Medical students balk at the sight of a man
Whose essential tremor means he can’t hold his wife’s hand
Absence, please pronounce it correctly, but don’t feel the pain
Of lifelong learning impairments that will forever scar and mar these kids’ brains
Ophthalmological procedures on video, pupils crane to see
Giggles spurt from a dry sense of humor as the aqueous humor trickles from a scalpel’s injury
“If the patient’s awake, can they see all this?” I ask
“I don’t know” comes the reply. “I never thought to ask what they see” is implied
It’s not the first time our profession has failed to recognize people for who they are inside
Maybe our patients aren’t the ones who are blind
William Osler, the great physician-philosopher, once spoke of an “Aequanimitas” to medical students right here at Penn
Our great medical philosopher told our predecessors the most desired quality is one which is imperturbable until the end
He praised a “coolness and presence of mind under all circumstances, calmness amid storm, clearness of judgment in moments of grave peril, immobility, impassiveness”
He told them to cultivate “a judicious measure of obtuseness” and “a callousness which thinks only of the good to be effected”

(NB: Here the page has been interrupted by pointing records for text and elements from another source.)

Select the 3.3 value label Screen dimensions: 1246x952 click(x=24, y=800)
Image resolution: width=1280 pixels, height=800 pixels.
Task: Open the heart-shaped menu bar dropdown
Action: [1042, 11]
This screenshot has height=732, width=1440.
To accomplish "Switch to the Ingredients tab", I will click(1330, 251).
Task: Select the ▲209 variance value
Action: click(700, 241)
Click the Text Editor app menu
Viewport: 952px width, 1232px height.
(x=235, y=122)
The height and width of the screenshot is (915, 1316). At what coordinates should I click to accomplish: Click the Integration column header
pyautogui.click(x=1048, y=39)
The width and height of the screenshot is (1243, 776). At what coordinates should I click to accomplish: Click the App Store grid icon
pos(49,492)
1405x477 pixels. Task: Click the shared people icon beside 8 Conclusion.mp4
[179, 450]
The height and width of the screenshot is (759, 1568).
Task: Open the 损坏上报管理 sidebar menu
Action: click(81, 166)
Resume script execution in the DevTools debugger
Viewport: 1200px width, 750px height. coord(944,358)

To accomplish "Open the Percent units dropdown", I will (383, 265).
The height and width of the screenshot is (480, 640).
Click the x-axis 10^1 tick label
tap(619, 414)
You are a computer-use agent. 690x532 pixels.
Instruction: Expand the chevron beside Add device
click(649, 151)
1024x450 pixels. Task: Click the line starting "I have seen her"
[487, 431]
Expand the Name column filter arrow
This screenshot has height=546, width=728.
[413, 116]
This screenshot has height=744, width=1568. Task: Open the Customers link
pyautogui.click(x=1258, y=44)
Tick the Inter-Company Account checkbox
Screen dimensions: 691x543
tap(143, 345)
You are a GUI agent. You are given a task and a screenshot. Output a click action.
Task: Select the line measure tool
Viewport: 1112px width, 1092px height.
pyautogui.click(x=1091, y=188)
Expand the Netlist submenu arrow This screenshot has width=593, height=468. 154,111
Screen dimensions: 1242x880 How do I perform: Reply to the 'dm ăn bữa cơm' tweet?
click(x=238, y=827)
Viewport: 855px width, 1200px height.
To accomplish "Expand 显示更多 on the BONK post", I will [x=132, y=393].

Never admit indecision or worry, he warned, or you will lose the confidence of patients
These are direct quotes from the man we claim as medicine’s humanistic inspiration
Osler’s philosophy has won out the day
His call to stoicism, a strategic hard-heartedness, has prevailed and is here to stay
It permeates the values medical education conveys
But I wonder if to be a healer, one must be wounded in the patient’s place
I wonder if seeing, doesn’t start with the medical gaze
What if it starts instead with entering the very malaise
We’ve sought to dispassionately observe and control in emotionally detached ways
So I propose a solution, though not a panacea
It’s not a novel proposal, nor a new idea
The problem is not the machine outside me, but in what we all see
We all need to suffer a medical gaze palsy
I’ve localized the lesion within me and the treatment is simple
Medical reform starts right between my own two temples
Equanimity is admirable, but not above compassion
I propose it’s possible to thrive off of our passion
Not sever it as a liability, but driving us to a mechanism of action
Let’s praise compassion’s kinetics rather than lamenting its interactions
So train me, faculty, and hone my differential
Teach me resilience and critical thinking, that I might merit this two-letter credential
I don’t approach this profession arrogantly, but honored and reverential
I just challenge the notion that leaving my emotion at the door is essential
Greater love has no man than this, to lay down his life for his friends
I enlisted here to die to self, and in the process make amends
For a history of failure to see through another’s lens
I want to dismantle this machine, and then begin again
So, let’s re-write this story, and start it at the end
“In West Philadelphia, I met a real person here at Penn”
Chip Chambers is an MS1 at the Perelman School of Medicine.
Image by Tracy Du, an MS1 at the Perelman School of Medicine.